Family, which I define as both the choices we make about the own families that we cultivate, and the families that we’re born into.- Anna Sale
As for identity, the way that you approach hard conversations is so dependent on how you feel oriented to the person you’re talking with. And so much of that is how you think about who you are in relation to them and how you think you are perceived by them and how you are in fact perceived by them, which is all about identity.
(Simon & Schuster)
How do you feel looking back at this work that contains so many personal pieces of you, so many stories of people that you’re close to and care about?
When I think about what it felt like to write the book, I remember feeling a lot of heaviness and self-doubt and fear. It was actually hard writing about hard things. It was just like, ‘Am I going to get this right? What do I know about death, sex and money, family, identity. Every single book ever is about one of those themes and then some. What do I have to say?’
I just remember feeling a real heaviness and when I look back at it, I feel really proud and happy that I have this record of that time in my life.
The title is Let’s Talk About Hard Things. I do still endorse that as a concept and part of the thesis of the book — because so much around our rituals and ways of dealing with hard things surround us not having to talk about it.
It’s become much more about the individual over the course of my lifetime because of the ways that capitalism has accelerated, because of the ways that communities have changed, how institutions have faltered.
So the argument for the book is that more is on our shoulders. We need to figure out how to lead on our own, we have to figure out how to participate in those conversations and not flee from them because we need them. And I still believe that.
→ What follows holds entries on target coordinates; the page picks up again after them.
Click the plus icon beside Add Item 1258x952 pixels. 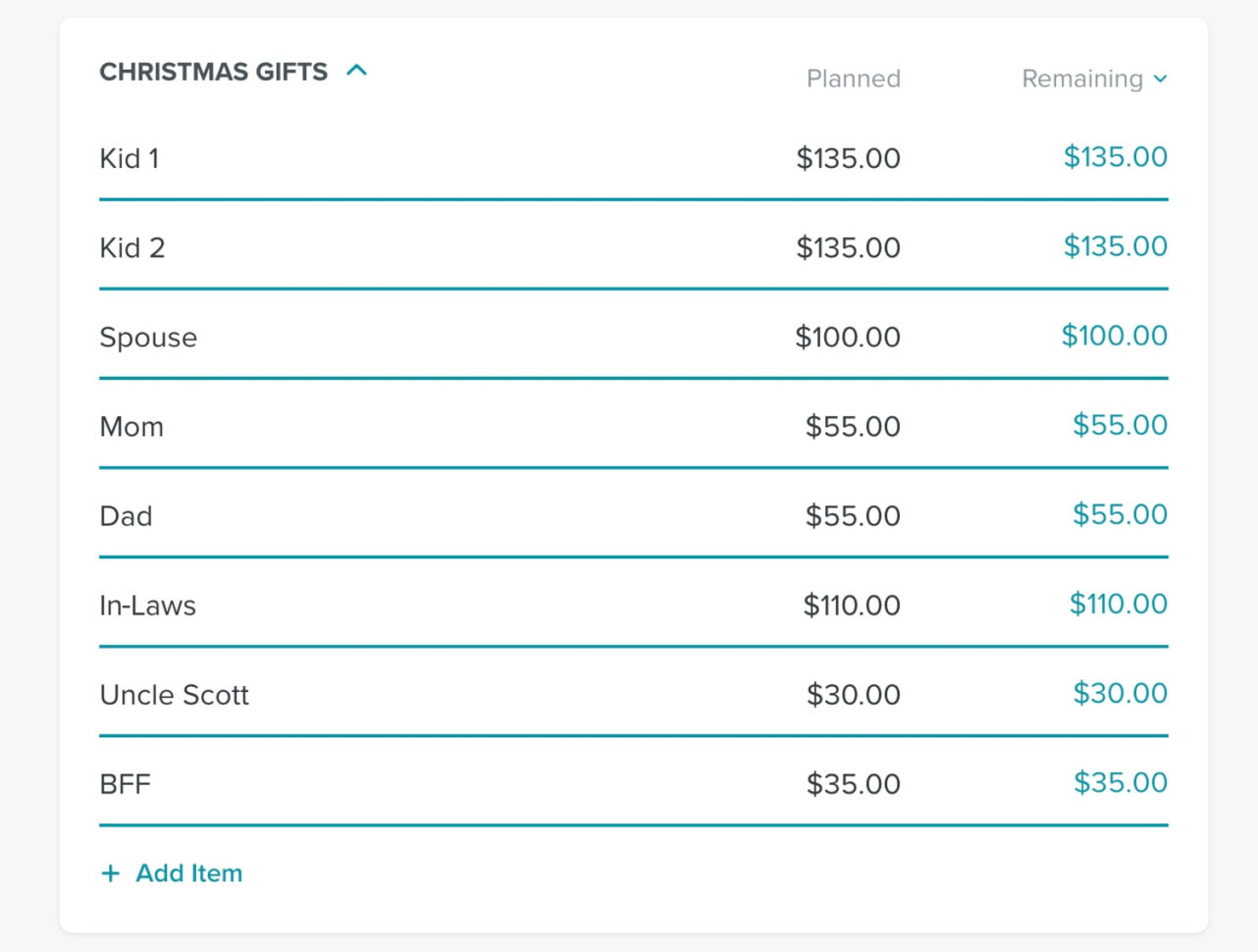pyautogui.click(x=111, y=873)
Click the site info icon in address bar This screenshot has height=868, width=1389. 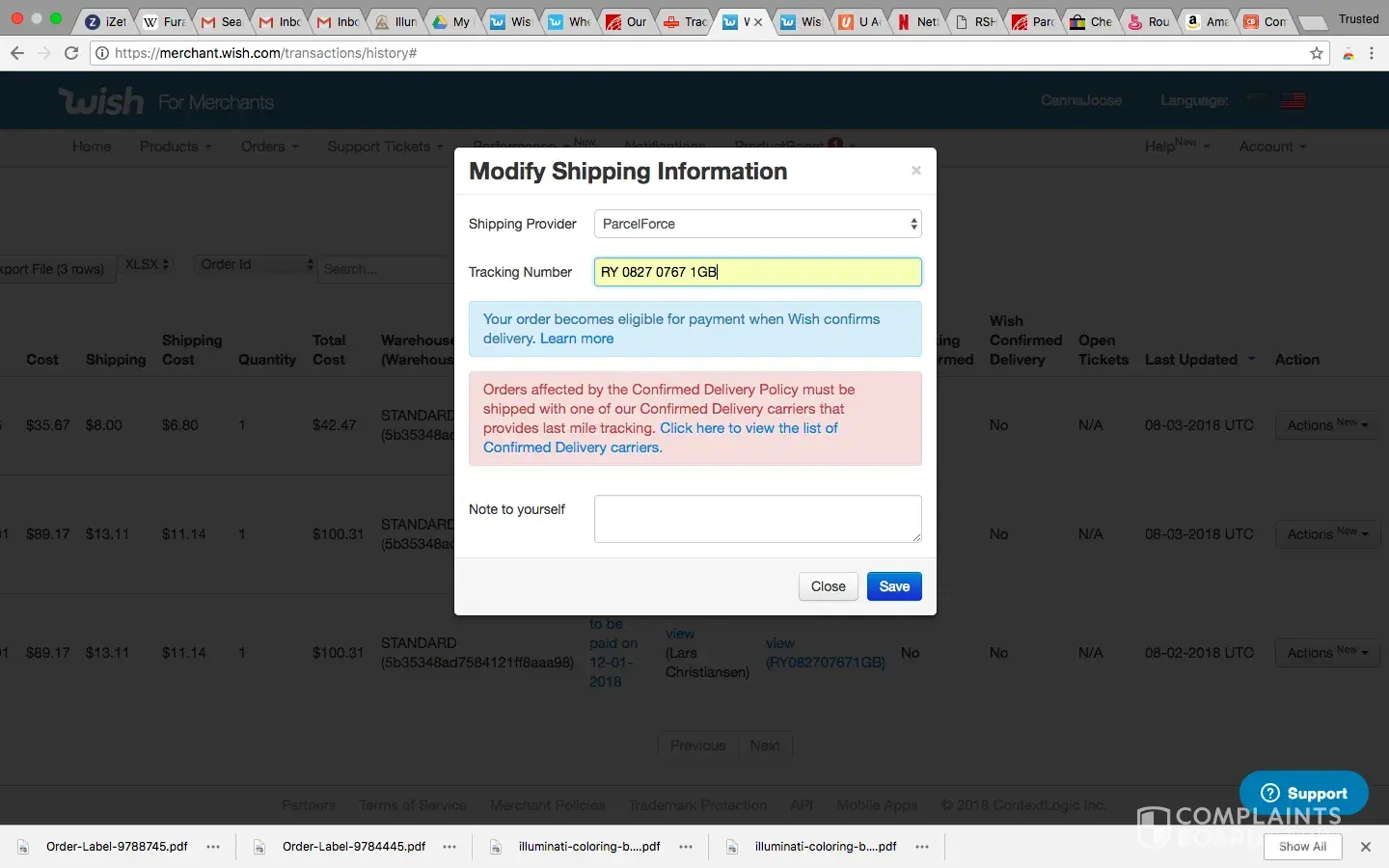point(101,53)
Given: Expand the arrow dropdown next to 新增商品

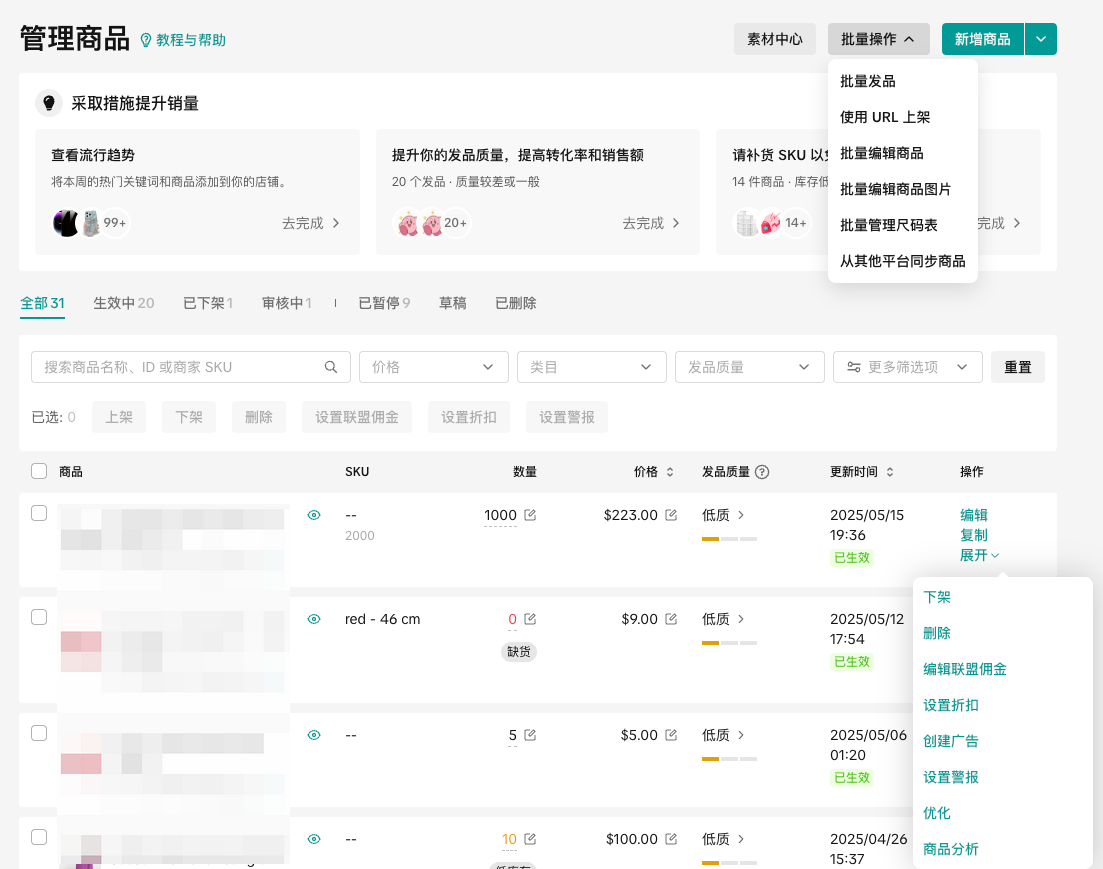Looking at the screenshot, I should tap(1041, 39).
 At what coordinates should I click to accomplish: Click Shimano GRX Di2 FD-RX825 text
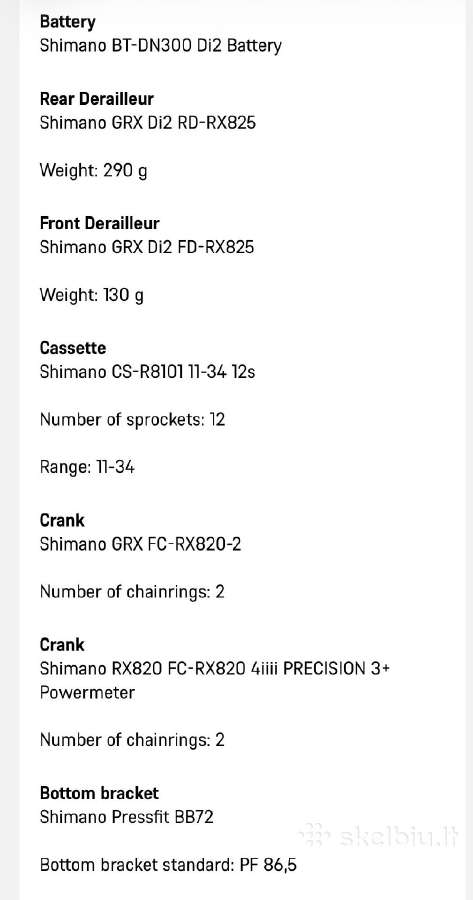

I just remember feeling a real heaviness and when I look back at it, I feel really proud and happy that I have this record of that time in my life.- Anna Sale
I think what has evolved is, in my own life, I notice there’s probably more instances now where I choose tenderness and letting go instead of, ‘let’s figure this out’ kind of energy. So I think I might talk about hard things slightly less frequently because we’re all doing our best and there’s a lot coming at us.
I just want to lead with grace a little bit more than maybe I thought. There’s a lot that you can’t just solve with conversations. Sometimes we just need to figure out how to hold each other and let each other be where we are.
This interview has been edited for length and clarity. It was produced by Talia Kliot.